— Prompt —
Every line in the records below between the one holding "Task: Select latency" and the one holding "Screen dimensions: 1402x835", inclusive, is to be set down exactly; all other lines are to be left out.

===== Record excerpts =====

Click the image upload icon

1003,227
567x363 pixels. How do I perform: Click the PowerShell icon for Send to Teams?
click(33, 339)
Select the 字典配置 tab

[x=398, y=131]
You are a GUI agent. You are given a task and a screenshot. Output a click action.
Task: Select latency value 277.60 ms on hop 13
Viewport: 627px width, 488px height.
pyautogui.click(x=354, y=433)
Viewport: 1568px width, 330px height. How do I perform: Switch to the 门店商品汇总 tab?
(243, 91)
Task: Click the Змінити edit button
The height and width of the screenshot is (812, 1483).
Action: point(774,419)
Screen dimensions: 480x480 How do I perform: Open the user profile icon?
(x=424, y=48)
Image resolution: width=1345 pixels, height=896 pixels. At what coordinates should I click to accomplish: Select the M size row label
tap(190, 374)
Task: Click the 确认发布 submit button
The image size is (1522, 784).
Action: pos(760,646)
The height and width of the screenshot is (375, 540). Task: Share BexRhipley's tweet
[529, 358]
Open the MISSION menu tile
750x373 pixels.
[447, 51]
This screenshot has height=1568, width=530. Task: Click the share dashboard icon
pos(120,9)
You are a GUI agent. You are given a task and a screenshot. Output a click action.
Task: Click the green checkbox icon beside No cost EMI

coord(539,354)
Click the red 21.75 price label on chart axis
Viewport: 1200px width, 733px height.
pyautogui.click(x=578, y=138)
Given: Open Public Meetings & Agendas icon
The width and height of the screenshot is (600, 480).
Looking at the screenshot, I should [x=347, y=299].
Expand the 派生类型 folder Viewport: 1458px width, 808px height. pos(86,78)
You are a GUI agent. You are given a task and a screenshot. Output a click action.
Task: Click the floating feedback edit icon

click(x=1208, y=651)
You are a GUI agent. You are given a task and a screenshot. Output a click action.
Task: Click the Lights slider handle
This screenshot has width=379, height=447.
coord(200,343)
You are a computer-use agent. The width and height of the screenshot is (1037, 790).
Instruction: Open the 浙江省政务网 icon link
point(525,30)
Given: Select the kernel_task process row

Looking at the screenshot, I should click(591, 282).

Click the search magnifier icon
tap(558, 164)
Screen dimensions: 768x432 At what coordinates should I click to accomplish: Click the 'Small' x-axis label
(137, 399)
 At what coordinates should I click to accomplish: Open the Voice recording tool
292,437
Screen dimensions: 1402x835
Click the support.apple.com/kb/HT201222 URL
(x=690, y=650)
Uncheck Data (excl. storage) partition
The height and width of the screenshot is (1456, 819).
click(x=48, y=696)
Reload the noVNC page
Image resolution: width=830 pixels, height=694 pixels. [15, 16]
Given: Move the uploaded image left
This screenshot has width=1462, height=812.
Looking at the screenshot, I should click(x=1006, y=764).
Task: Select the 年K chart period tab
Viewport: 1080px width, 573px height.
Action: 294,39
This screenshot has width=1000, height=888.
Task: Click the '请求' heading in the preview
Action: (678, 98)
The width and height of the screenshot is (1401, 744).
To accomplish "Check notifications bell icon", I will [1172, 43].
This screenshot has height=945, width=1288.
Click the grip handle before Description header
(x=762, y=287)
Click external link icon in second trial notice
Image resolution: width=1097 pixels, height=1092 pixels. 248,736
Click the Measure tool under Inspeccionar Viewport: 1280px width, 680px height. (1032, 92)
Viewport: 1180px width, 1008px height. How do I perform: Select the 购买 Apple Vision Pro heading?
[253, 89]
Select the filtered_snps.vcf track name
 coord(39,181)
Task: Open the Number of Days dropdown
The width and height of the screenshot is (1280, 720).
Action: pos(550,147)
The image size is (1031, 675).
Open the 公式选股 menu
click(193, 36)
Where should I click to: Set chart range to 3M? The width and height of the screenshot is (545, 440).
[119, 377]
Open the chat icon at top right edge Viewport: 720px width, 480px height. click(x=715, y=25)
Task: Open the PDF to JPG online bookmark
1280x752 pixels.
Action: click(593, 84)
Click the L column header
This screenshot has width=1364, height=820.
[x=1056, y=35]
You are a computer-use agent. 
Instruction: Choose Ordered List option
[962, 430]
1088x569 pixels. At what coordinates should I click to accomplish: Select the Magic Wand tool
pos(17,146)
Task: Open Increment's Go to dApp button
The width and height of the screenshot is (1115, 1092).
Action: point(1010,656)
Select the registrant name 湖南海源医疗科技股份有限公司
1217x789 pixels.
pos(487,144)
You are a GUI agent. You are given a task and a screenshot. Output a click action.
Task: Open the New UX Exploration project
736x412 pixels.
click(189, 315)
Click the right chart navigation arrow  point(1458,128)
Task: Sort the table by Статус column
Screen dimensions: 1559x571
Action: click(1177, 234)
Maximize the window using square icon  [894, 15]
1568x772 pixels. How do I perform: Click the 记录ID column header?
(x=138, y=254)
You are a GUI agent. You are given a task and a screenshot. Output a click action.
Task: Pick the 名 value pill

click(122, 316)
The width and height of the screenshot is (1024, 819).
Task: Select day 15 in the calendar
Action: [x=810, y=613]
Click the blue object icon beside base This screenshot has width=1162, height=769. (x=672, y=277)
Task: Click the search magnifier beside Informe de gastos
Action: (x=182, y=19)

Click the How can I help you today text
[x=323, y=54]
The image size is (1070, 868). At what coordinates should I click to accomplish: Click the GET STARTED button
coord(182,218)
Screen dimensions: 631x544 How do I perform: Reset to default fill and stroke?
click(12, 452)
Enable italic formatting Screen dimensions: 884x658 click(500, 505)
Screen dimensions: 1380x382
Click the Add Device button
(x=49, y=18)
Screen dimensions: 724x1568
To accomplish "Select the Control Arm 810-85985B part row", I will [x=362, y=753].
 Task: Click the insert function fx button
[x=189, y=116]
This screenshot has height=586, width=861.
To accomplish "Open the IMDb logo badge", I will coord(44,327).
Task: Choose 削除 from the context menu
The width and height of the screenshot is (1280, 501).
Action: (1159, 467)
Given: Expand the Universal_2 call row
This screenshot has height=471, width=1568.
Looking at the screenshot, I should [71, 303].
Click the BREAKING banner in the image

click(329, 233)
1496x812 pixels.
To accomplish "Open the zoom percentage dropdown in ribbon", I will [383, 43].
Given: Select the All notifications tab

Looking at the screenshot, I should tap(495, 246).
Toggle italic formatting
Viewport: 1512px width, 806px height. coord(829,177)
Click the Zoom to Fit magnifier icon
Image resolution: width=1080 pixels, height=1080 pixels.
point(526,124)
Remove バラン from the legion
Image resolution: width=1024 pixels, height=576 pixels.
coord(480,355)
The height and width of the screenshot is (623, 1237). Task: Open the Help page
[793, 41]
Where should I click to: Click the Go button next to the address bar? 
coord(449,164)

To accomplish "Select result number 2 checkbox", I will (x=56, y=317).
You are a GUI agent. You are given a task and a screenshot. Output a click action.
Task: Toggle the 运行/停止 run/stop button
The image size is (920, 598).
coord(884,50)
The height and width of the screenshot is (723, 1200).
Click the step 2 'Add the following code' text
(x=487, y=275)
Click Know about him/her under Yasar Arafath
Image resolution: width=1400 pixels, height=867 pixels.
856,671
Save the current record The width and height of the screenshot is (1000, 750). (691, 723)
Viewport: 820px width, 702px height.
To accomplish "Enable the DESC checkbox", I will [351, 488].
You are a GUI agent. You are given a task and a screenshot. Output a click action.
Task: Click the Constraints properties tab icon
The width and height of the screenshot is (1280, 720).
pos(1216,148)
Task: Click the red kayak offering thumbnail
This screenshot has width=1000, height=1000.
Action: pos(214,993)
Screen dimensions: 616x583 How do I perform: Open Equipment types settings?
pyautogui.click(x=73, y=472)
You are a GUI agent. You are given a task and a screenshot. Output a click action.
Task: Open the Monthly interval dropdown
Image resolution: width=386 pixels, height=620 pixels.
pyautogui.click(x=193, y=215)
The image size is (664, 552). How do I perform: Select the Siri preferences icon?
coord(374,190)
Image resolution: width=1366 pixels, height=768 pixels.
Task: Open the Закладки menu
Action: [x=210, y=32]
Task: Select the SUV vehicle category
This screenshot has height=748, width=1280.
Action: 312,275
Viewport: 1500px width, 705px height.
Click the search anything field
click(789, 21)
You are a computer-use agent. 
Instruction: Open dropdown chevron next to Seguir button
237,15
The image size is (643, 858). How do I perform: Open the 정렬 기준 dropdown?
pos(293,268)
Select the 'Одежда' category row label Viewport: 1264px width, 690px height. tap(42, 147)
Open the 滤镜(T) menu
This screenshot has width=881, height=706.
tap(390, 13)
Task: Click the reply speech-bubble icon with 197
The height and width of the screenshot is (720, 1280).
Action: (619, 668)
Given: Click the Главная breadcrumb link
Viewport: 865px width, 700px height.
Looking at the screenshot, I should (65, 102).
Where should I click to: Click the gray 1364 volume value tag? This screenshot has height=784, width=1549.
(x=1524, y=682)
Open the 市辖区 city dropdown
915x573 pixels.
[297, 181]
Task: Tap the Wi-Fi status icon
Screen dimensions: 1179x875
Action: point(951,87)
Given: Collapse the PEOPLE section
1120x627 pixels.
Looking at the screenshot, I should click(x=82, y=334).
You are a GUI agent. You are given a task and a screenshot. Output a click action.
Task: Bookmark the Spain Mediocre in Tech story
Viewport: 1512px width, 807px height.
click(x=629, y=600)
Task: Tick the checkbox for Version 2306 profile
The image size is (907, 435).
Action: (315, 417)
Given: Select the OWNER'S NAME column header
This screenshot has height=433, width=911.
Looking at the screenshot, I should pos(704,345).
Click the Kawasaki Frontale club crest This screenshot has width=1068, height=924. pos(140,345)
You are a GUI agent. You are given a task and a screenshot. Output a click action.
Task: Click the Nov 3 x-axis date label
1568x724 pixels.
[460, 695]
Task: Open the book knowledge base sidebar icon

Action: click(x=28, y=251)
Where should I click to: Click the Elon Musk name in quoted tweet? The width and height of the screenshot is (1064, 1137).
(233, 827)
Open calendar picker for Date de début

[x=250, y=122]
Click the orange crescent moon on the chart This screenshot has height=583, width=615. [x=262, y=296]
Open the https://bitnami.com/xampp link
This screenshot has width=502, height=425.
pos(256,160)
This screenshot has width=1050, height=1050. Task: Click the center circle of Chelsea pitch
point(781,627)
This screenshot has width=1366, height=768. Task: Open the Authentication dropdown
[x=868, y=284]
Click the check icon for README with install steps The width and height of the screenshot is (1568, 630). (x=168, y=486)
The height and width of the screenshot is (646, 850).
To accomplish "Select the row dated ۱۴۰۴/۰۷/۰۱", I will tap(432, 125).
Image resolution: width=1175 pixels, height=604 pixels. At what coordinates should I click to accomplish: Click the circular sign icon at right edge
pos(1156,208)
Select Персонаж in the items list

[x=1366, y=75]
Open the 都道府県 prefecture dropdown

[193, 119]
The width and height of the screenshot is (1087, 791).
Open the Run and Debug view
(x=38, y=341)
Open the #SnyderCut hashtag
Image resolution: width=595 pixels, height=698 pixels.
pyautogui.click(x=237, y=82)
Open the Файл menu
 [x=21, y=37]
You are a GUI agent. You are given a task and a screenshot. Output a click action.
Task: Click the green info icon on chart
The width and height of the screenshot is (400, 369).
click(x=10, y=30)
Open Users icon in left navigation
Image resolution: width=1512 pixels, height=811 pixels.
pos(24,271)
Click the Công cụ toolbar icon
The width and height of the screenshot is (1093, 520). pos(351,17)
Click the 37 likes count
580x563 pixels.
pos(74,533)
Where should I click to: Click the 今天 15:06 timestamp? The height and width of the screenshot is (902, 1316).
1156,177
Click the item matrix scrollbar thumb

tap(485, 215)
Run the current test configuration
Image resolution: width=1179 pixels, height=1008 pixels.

=====

— Solution below —
Task: Select latency value 277.60 ms on hop 13
Viewport: 627px width, 488px height.
pyautogui.click(x=354, y=433)
Viewport: 1568px width, 330px height. How do I perform: Switch to the 门店商品汇总 tab?
(243, 91)
Task: Click the Змінити edit button
The height and width of the screenshot is (812, 1483).
Action: point(774,419)
Screen dimensions: 480x480 How do I perform: Open the user profile icon?
(x=424, y=48)
Image resolution: width=1345 pixels, height=896 pixels. At what coordinates should I click to accomplish: Select the M size row label
tap(190, 374)
Task: Click the 确认发布 submit button
The image size is (1522, 784).
Action: pos(760,646)
The height and width of the screenshot is (375, 540). Task: Share BexRhipley's tweet
[529, 358]
Open the MISSION menu tile
750x373 pixels.
[447, 51]
This screenshot has height=1568, width=530. Task: Click the share dashboard icon
pos(120,9)
You are a GUI agent. You are given a task and a screenshot. Output a click action.
Task: Click the green checkbox icon beside No cost EMI

coord(539,354)
Click the red 21.75 price label on chart axis
Viewport: 1200px width, 733px height.
pyautogui.click(x=578, y=138)
Given: Open Public Meetings & Agendas icon
The width and height of the screenshot is (600, 480).
Looking at the screenshot, I should [x=347, y=299].
Expand the 派生类型 folder Viewport: 1458px width, 808px height. pos(86,78)
You are a GUI agent. You are given a task and a screenshot. Output a click action.
Task: Click the floating feedback edit icon

click(x=1208, y=651)
You are a GUI agent. You are given a task and a screenshot. Output a click action.
Task: Click the Lights slider handle
This screenshot has width=379, height=447.
coord(200,343)
You are a computer-use agent. The width and height of the screenshot is (1037, 790).
Instruction: Open the 浙江省政务网 icon link
point(525,30)
Given: Select the kernel_task process row

Looking at the screenshot, I should click(591, 282).

Click the search magnifier icon
tap(558, 164)
Screen dimensions: 768x432 At what coordinates should I click to accomplish: Click the 'Small' x-axis label
(137, 399)
 At what coordinates should I click to accomplish: Open the Voice recording tool
292,437
Screen dimensions: 1402x835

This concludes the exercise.